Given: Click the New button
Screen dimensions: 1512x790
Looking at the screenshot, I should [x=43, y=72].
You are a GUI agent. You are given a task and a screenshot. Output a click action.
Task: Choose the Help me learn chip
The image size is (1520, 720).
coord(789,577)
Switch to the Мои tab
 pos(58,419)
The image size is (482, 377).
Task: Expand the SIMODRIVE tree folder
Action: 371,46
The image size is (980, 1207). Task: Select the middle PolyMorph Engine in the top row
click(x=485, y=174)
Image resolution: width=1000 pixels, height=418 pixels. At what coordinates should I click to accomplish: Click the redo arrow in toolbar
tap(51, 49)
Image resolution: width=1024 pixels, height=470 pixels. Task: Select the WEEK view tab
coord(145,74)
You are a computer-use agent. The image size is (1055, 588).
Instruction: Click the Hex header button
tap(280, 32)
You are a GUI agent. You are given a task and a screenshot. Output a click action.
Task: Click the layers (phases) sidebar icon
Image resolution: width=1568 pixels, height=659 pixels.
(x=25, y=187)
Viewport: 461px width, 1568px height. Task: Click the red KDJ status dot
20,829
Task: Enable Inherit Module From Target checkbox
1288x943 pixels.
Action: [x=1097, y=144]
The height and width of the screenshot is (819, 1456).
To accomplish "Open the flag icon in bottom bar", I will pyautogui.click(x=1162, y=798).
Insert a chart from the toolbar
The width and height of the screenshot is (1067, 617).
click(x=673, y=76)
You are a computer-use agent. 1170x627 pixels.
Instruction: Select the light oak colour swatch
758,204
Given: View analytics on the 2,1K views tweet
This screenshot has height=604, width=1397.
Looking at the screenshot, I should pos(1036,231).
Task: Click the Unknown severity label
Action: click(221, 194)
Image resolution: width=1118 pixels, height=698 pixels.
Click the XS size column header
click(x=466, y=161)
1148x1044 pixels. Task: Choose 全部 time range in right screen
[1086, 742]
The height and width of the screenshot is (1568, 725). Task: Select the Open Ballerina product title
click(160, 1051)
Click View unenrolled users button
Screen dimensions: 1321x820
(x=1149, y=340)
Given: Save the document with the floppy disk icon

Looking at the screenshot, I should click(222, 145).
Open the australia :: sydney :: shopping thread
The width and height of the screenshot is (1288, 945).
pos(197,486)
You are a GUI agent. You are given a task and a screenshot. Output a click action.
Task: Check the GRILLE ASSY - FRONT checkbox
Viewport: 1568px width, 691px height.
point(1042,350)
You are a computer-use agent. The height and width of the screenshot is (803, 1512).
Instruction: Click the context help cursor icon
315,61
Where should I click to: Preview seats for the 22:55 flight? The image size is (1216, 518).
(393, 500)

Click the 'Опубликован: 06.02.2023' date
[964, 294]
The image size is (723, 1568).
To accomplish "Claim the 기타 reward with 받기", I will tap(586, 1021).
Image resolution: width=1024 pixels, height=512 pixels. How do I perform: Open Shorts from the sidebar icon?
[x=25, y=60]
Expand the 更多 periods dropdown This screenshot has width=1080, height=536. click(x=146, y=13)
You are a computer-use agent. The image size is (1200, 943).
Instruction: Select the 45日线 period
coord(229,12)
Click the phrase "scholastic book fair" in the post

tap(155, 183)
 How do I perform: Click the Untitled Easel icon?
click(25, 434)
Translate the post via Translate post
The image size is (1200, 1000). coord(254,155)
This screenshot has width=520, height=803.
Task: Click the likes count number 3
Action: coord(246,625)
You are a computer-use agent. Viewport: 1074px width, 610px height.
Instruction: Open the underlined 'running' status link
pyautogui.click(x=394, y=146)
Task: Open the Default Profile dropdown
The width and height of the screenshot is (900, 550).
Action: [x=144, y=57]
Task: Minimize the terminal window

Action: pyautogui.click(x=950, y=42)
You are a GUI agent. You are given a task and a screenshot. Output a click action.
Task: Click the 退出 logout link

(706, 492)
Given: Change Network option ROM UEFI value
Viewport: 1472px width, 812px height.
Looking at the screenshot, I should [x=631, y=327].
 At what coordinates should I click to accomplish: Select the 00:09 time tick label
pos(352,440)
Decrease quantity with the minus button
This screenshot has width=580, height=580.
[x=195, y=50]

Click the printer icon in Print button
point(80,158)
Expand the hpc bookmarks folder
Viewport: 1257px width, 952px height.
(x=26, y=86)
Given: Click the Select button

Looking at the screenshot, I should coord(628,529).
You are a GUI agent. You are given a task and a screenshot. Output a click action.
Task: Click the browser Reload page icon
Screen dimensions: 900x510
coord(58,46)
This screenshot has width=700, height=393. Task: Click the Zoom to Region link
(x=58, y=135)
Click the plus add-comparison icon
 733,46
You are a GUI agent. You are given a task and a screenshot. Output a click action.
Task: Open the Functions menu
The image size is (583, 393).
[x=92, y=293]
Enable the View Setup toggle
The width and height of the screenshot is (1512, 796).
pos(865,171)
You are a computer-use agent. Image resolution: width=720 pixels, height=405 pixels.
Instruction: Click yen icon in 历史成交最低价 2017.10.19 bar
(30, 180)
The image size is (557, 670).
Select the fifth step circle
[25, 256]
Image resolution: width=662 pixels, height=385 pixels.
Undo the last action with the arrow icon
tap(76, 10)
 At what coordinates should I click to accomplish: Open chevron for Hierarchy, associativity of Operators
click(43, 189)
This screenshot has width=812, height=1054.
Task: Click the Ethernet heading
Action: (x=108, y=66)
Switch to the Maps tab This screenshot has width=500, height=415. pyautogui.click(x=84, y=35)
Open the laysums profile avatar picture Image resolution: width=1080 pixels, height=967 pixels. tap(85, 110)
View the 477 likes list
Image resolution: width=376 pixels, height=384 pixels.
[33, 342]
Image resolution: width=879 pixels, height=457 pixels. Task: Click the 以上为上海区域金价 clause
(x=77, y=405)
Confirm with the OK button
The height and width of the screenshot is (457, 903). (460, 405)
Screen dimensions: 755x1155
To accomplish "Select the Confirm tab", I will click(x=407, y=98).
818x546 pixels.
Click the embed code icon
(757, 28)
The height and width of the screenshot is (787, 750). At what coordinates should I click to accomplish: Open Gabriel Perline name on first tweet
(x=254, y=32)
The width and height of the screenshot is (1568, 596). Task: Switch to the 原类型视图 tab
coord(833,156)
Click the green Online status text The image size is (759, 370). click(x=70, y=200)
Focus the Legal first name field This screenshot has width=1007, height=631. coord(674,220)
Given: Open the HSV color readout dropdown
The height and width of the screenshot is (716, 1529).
_ _ _ _
→ TASK DETAILS
Which lines above contain the word "Enable"? Copy each of them.

→ TASK OUTPUT
Task: Enable Inherit Module From Target checkbox
Enable the View Setup toggle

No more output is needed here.